Saved entries:
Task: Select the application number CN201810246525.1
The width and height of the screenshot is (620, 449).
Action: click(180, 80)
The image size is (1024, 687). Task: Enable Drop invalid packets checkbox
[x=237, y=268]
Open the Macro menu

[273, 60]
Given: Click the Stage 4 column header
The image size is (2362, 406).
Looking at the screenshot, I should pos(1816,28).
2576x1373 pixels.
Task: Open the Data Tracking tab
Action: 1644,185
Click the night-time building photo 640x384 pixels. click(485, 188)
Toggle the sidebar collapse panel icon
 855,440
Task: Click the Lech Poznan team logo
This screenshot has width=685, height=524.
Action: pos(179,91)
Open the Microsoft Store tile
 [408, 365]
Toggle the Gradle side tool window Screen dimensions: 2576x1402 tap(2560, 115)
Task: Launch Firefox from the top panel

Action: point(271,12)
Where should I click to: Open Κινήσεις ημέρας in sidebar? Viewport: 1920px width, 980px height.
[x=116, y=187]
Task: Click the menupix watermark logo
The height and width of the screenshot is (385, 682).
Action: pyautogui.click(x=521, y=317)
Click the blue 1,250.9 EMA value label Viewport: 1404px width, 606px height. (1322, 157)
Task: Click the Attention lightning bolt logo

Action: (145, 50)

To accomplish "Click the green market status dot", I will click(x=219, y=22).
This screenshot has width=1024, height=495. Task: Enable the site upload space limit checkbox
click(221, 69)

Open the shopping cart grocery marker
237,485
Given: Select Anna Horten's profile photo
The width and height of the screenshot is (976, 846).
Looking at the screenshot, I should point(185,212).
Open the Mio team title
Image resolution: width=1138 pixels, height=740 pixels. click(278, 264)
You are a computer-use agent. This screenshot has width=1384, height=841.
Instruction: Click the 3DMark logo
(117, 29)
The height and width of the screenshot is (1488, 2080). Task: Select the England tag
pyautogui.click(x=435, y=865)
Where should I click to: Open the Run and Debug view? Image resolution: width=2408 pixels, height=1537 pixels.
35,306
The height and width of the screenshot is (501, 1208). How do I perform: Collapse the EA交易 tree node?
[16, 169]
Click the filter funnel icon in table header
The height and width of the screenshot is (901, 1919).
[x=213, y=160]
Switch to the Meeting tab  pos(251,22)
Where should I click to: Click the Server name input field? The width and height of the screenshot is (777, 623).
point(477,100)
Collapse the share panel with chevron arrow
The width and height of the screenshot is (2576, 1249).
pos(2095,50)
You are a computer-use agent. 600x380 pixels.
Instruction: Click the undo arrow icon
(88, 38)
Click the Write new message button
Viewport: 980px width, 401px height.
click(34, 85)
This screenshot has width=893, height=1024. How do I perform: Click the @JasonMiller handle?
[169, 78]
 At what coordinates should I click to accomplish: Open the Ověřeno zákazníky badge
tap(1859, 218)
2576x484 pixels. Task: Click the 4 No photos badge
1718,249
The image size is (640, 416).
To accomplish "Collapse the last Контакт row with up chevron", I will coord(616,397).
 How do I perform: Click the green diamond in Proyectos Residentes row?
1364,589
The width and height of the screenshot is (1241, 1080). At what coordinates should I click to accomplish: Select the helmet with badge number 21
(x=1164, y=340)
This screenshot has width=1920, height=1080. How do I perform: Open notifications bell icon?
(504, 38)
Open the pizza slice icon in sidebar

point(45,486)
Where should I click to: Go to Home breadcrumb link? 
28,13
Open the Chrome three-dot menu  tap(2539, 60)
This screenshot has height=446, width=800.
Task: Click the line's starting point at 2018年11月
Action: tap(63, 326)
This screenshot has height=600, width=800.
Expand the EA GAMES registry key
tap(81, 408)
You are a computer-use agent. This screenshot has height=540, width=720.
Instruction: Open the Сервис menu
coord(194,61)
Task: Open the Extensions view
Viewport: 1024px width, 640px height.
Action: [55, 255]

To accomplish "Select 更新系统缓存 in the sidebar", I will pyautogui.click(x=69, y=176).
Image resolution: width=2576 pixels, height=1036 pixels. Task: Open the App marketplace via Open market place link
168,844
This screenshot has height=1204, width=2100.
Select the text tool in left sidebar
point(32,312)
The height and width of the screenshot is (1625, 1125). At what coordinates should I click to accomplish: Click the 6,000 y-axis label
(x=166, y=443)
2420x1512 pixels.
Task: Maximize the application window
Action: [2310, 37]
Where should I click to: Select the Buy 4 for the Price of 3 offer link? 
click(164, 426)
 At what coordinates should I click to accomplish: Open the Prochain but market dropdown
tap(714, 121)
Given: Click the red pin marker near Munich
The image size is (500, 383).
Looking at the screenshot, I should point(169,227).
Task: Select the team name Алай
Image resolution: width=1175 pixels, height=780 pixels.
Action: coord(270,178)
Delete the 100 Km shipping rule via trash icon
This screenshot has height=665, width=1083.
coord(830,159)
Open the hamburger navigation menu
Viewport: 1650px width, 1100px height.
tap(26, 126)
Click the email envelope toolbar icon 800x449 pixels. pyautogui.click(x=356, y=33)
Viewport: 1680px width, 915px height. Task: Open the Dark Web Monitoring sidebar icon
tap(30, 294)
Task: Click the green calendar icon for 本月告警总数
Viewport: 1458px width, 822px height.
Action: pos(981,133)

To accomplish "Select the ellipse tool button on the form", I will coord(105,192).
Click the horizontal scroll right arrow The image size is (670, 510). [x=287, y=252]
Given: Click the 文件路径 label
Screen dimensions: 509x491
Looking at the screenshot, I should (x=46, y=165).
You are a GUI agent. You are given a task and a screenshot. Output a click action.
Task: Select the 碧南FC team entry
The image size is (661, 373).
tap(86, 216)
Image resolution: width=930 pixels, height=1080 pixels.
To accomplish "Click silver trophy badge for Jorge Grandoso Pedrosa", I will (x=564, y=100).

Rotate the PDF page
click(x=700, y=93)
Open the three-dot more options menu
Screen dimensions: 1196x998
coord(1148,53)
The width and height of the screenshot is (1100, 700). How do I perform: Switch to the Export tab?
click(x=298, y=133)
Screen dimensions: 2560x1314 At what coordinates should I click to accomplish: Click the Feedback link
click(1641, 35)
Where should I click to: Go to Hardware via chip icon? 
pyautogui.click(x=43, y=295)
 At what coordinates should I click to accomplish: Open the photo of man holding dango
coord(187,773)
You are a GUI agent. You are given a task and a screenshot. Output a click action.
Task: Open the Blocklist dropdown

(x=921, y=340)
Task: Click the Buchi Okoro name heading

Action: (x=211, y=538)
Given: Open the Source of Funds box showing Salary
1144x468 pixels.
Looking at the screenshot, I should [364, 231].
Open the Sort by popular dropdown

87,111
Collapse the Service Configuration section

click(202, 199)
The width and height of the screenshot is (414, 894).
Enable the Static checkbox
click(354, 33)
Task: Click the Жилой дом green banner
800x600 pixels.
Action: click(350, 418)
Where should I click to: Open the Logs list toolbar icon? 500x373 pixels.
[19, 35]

WRITTEN TASK: Locate every line in the entries that contains the word "what", matching case, and copy each such line.

EXERCISE SOLUTION:
 At what coordinates should I click to accomplish: Open the Ověřeno zákazníky badge
The width and height of the screenshot is (1241, 1080). At what coordinates should I click to accomplish: Select the helmet with badge number 21
The height and width of the screenshot is (1625, 1125). At what coordinates should I click to accomplish: Click the 6,000 y-axis label
 At what coordinates should I click to accomplish: Open the Prochain but market dropdown
Screen dimensions: 2560x1314 At what coordinates should I click to accomplish: Click the Feedback link
 At what coordinates should I click to accomplish: Open the photo of man holding dango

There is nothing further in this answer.